Make a dataframe of `.csv` files with formant measurements, extracting `task` from the filenames as well as `ceil` and `numformant` analysis parameters that were used. The subject identifier is in `relpath`. 

In [4]:
csvpat = '^tp(?P<task>00\d)\.(?P<ceil>\d+)ceil\.(?P<numformant>\d)formant\.csv$'
csvdf = dir2df(
    csvdir,
    dirpat=dirpat,
    fnpat=csvpat,
    addcols=['barename']
)
csvdf.head()

Unnamed: 0,relpath,fname,barename,task,ceil,numformant
0,JW60,tp001.5500ceil.5formant.csv,tp001.5500ceil.5formant,1,5500,5
1,JW60,tp002.5500ceil.5formant.csv,tp002.5500ceil.5formant,2,5500,5
2,JW60,tp003.5500ceil.5formant.csv,tp003.5500ceil.5formant,3,5500,5
3,JW60,tp004.5500ceil.5formant.csv,tp004.5500ceil.5formant,4,5500,5
4,JW60,tp005.5500ceil.5formant.csv,tp005.5500ceil.5formant,5,5500,5


Merge the textgrid dataframe with the csv dataframe, so that subject (in `relpath`) and `task` match. The `how='inner'` parameter means that a textgrid without a corresponding `.csv` file will not be in the merge result, nor will a `.csv` file that doesn't have a corresponding textgrid.

In [12]:
readydf = tgdf.merge(
    csvdf,
    on=['relpath', 'task'],
    how='inner',
    suffixes=['_tg', '_csv']
)
readydf.head()

Unnamed: 0,relpath,fname_tg,barename_tg,task,fname_csv,barename_csv,ceil,numformant
0,JW60,tp001.TextGrid,tp001,1,tp001.5500ceil.5formant.csv,tp001.5500ceil.5formant,5500,5
1,JW60,tp002.TextGrid,tp002,2,tp002.5500ceil.5formant.csv,tp002.5500ceil.5formant,5500,5
2,JW60,tp003.TextGrid,tp003,3,tp003.5500ceil.5formant.csv,tp003.5500ceil.5formant,5500,5
3,JW60,tp004.TextGrid,tp004,4,tp004.5500ceil.5formant.csv,tp004.5500ceil.5formant,5500,5
4,JW60,tp005.TextGrid,tp005,5,tp005.5500ceil.5formant.csv,tp005.5500ceil.5formant,5500,5


For each textgrid, read and merge phone and word annotations and make a subset of the phones of interest.

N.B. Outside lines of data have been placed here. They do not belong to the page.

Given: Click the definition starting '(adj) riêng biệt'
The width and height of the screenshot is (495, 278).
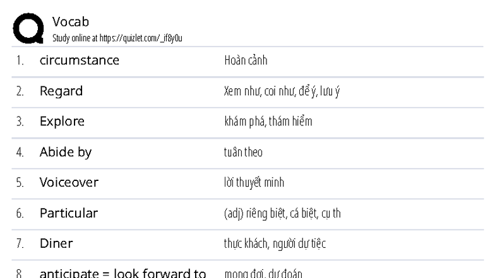Looking at the screenshot, I should (282, 213).
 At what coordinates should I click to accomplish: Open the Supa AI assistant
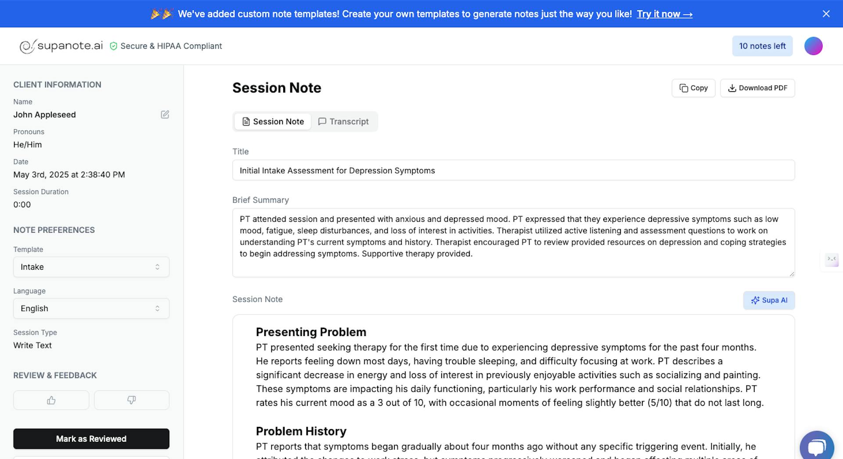(768, 300)
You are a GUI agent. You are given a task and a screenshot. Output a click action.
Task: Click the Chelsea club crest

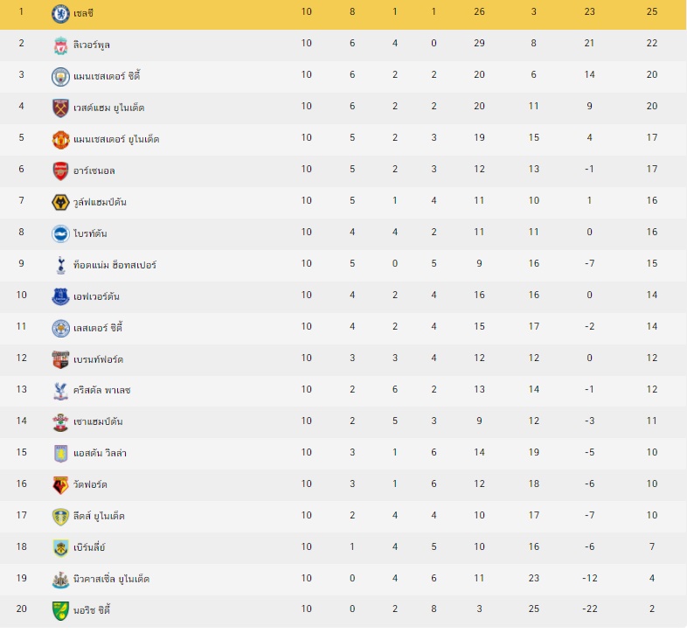coord(60,14)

Also read formant measurements from `.csv` files and combine with phone/word metadata.

Concatenate all such dataframes into a master dataframe containing all phones of interest from every textgrid and its associated formant measurements.

In [13]:
# Iterate over all textgrids for which there is a matching formant .csv
dflist = []
for row in readydf.itertuples():
    # Load and combine phone and word tokens from textgrid.
    [phdf, wddf] = read_label(
        tgdir / row.relpath / row.fname_tg,
        ftype='praat',
        tiers=['phone', 'word']
    )
    phwddf = pd.merge_asof(
        phdf.rename({'t1': 't1_ph', 't2': 't2_ph'}, axis='columns'),
        wddf.drop('fname', axis='columns') \
            .rename({'t1': 't1_wd', 't2': 't2_wd'}, axis='columns'),
        left_on='t1_ph',
        right_on='t1_wd'
    )

    # Make a subset of phones of interest
    intdf = phwddf[phwddf['phone'].isin(of_interest)]
    if len(intdf) == 0:
        print(f'No phones of interest in {row.fname_tg}')
        continue

    # Load formant measurements
    fdf = pd.read_csv(
        csvdir / row.relpath / row.fname_csv,
        usecols=['t1', 'f1', 'f2', 'bw1', 'bw2']
    ).rename({'t1': 't1_fmt'}, axis='columns')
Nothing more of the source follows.